Les résidents fiscaux israéliens sont imposés sur leurs revenus mondiaux. Toutefois, les nouveaux immigrants bénéficient d’exonérations fiscales spécifiques pendant 10 ans sur certains revenus étrangers.
Avantage majeur pour les nouveaux immigrants
Même si les taux marginaux peuvent être plus élevés en Israël, les nouveaux immigrants profitent d’un régime fiscal particulièrement favorable :
- exonération sur les revenus actifs produits hors d’Israël
- exonération sur les revenus passifs étrangers pendant 10 ans après l’Alya
Ce régime constitue souvent un avantage significatif par rapport à la fiscalité française.
TVA et fiscalité indirecte
La taxe sur la valeur ajoutée diffère entre les deux pays :
- France : 20 %
- Israël : 18 %
Cette différence impacte le coût de la vie et la compétitivité des entreprises.
Fiscalité du patrimoine : un avantage net pour Israël
Impôt sur la fortune immobilière (IFI)
La France applique un impôt sur la fortune immobilière pour les patrimoines immobiliers supérieurs à 1,3 million d’euros.
Israël ne prévoit aucun impôt équivalent.
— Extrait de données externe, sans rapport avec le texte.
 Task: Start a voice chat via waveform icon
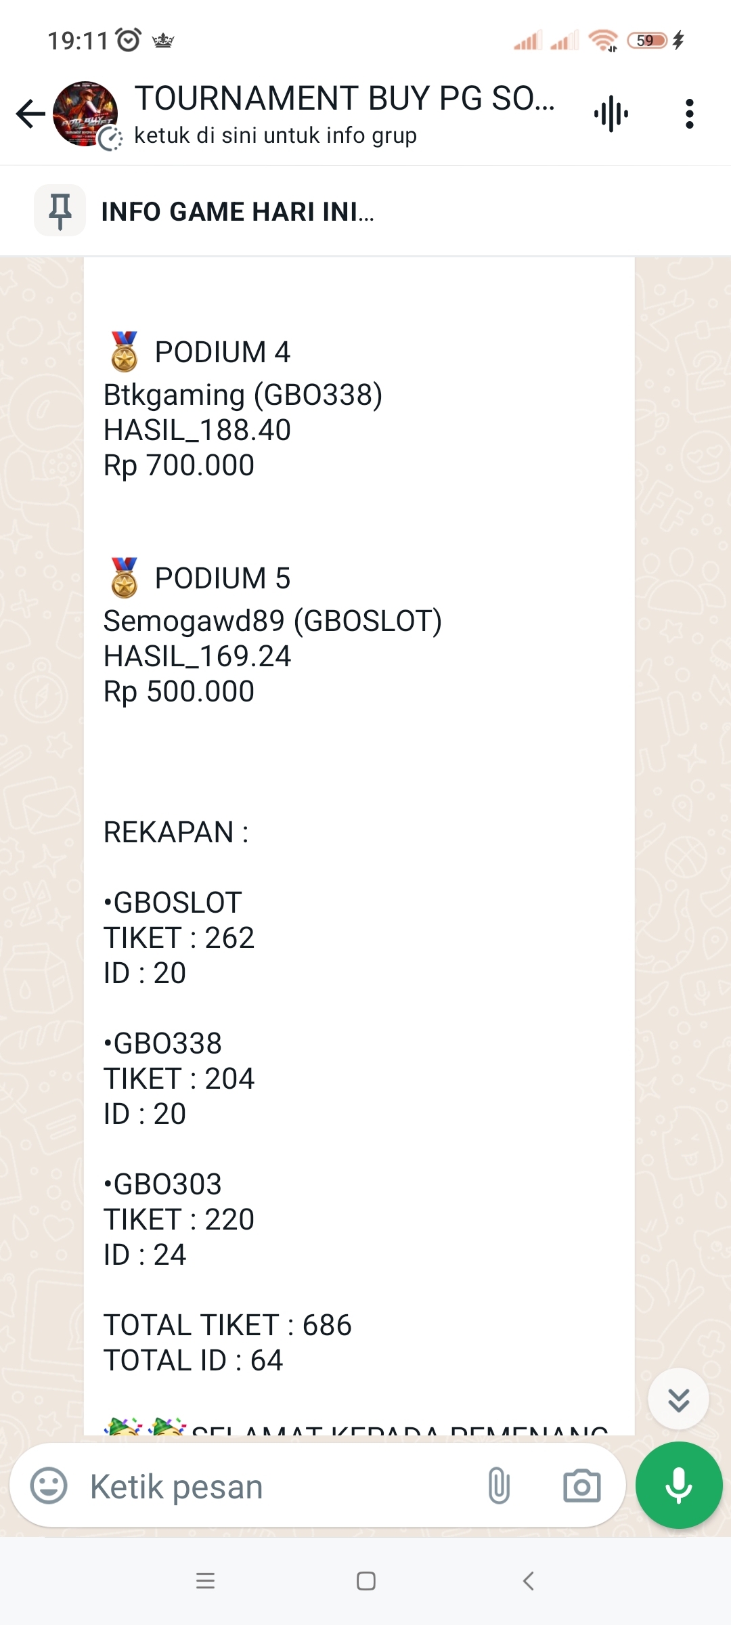(611, 114)
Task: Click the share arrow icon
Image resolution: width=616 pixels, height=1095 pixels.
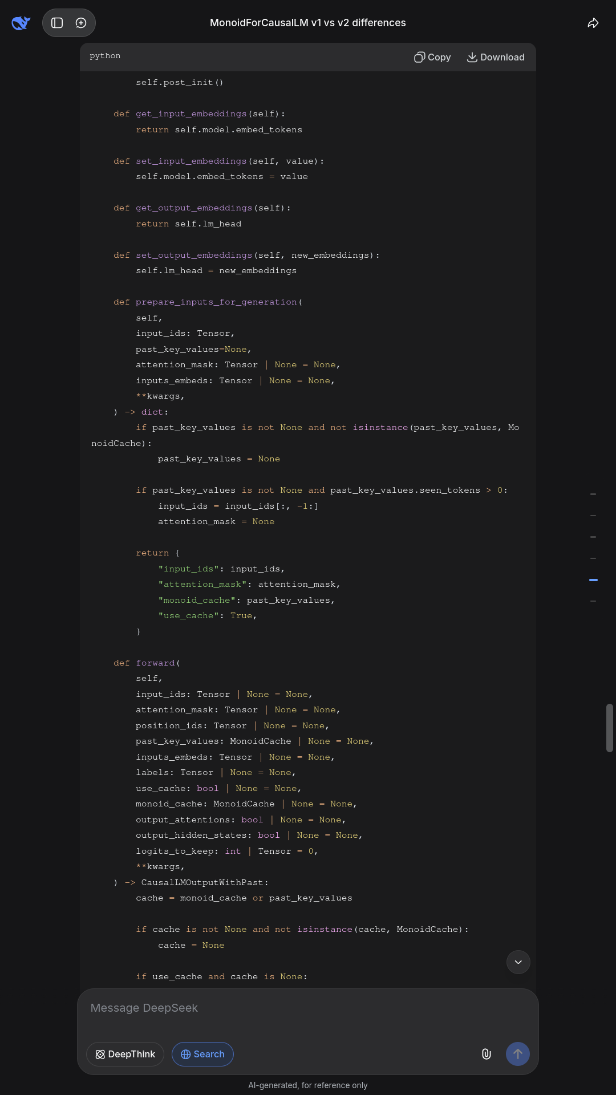Action: [x=593, y=23]
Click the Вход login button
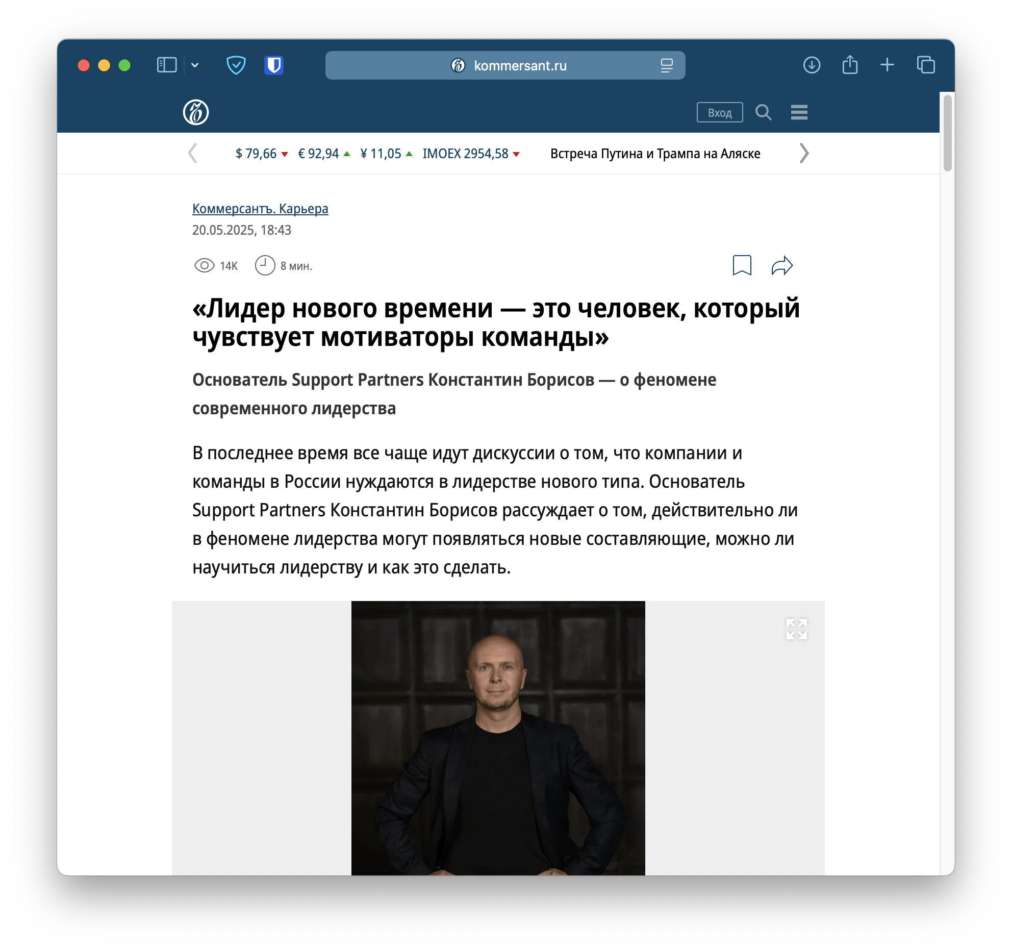Screen dimensions: 1012x951 tap(720, 112)
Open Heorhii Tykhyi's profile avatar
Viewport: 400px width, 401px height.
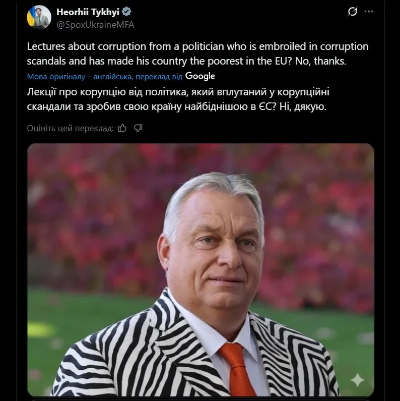click(39, 18)
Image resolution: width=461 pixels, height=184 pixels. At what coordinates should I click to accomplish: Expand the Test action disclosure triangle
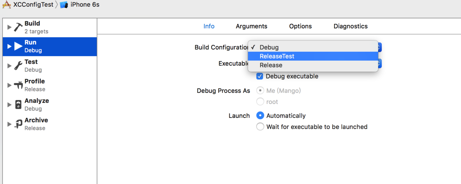coord(9,66)
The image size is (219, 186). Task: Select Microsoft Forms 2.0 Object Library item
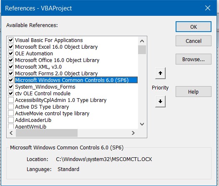pyautogui.click(x=56, y=73)
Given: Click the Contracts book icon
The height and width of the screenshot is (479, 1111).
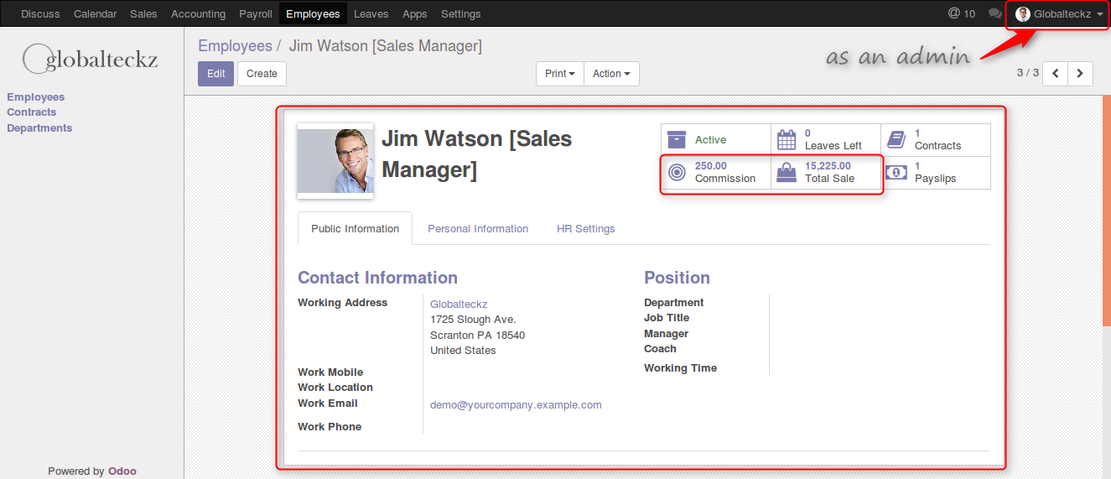Looking at the screenshot, I should (896, 140).
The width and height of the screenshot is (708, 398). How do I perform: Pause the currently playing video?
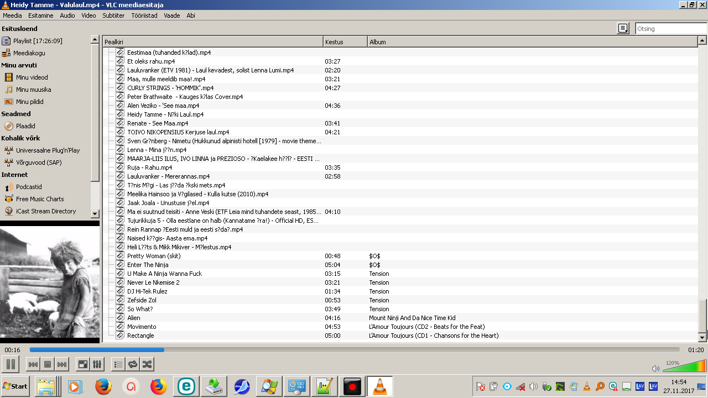point(11,364)
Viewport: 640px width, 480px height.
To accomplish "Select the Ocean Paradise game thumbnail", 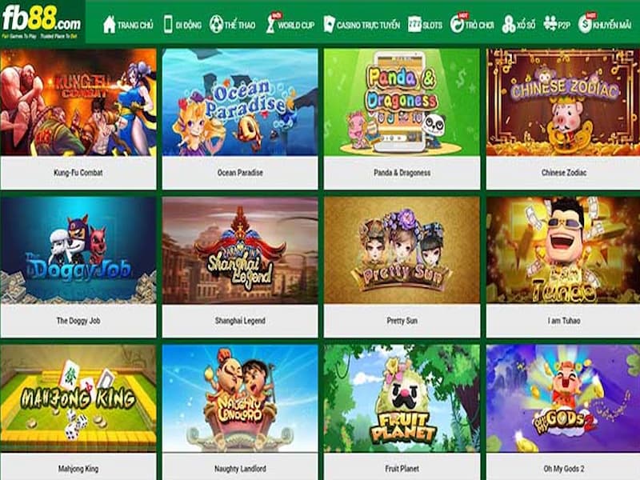I will (x=240, y=102).
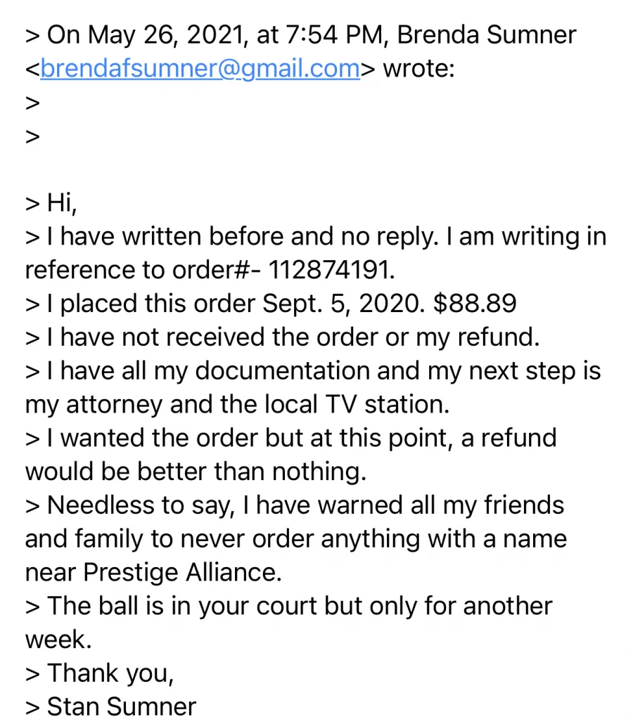Click the greeting line Hi,
Screen dimensions: 633x726
[x=62, y=203]
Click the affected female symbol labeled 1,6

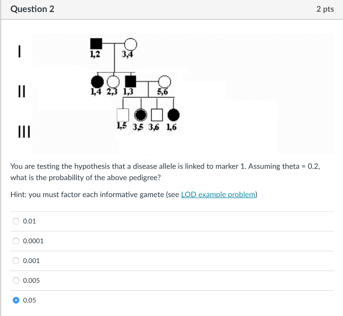tap(173, 114)
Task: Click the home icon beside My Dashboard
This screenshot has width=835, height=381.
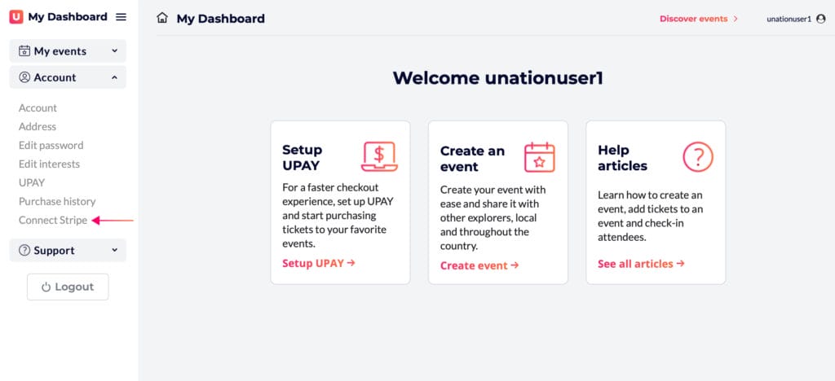Action: (x=162, y=18)
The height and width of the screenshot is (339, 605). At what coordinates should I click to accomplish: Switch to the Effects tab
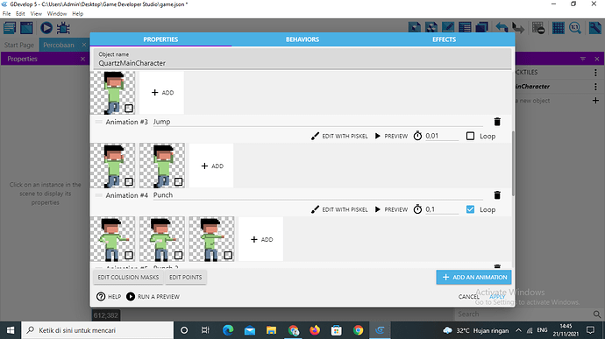click(x=444, y=39)
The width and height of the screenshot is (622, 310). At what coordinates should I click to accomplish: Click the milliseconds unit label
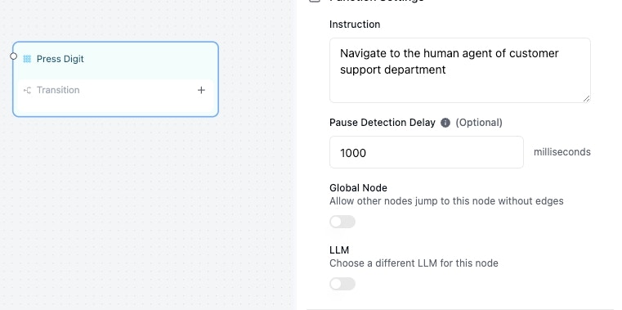click(x=562, y=152)
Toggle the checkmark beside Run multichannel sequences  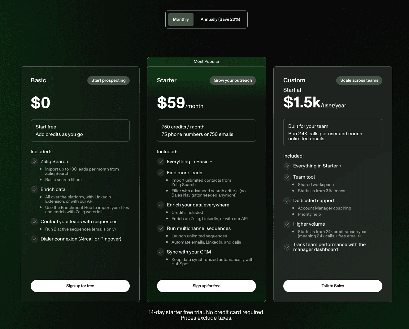click(x=161, y=228)
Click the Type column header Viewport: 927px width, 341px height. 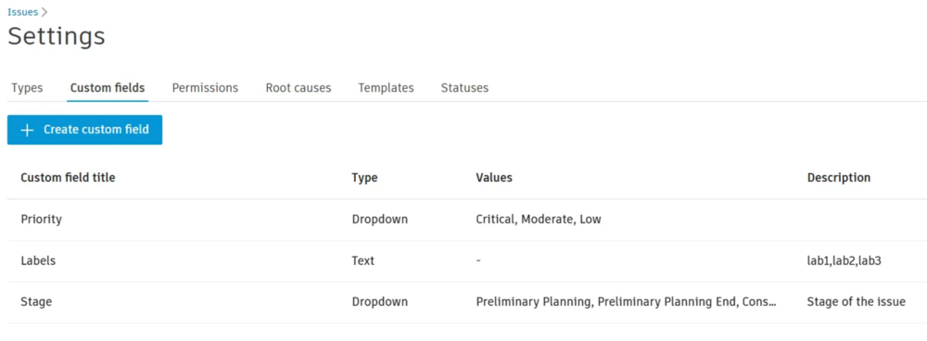click(364, 178)
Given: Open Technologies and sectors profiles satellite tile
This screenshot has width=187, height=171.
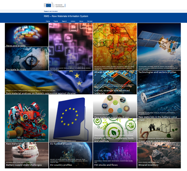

La fiscalité sur le patrimoine y est donc globalement plus légère.
Successions et héritages
En France, les successions sont taxées selon le lien de parenté avec des abattements variables.
En Israël, il n’existe pas de droits de succession, ce qui constitue un avantage majeur pour la transmission patrimoniale.
Fiscalité des donations : France vs Israël
Donations en France
Les donations sont taxées selon le lien familial et la valeur des biens transmis.
Par exemple, un parent peut donner 100 000 € à un enfant tous les 15 ans en exonération partielle.
Des formalités déclaratives et parfois notariales sont obligatoires.
Donations en Israël
Il n’existe pas d’impôt sur les donations entre proches.
La transmission de patrimoine est donc nettement simplifiée.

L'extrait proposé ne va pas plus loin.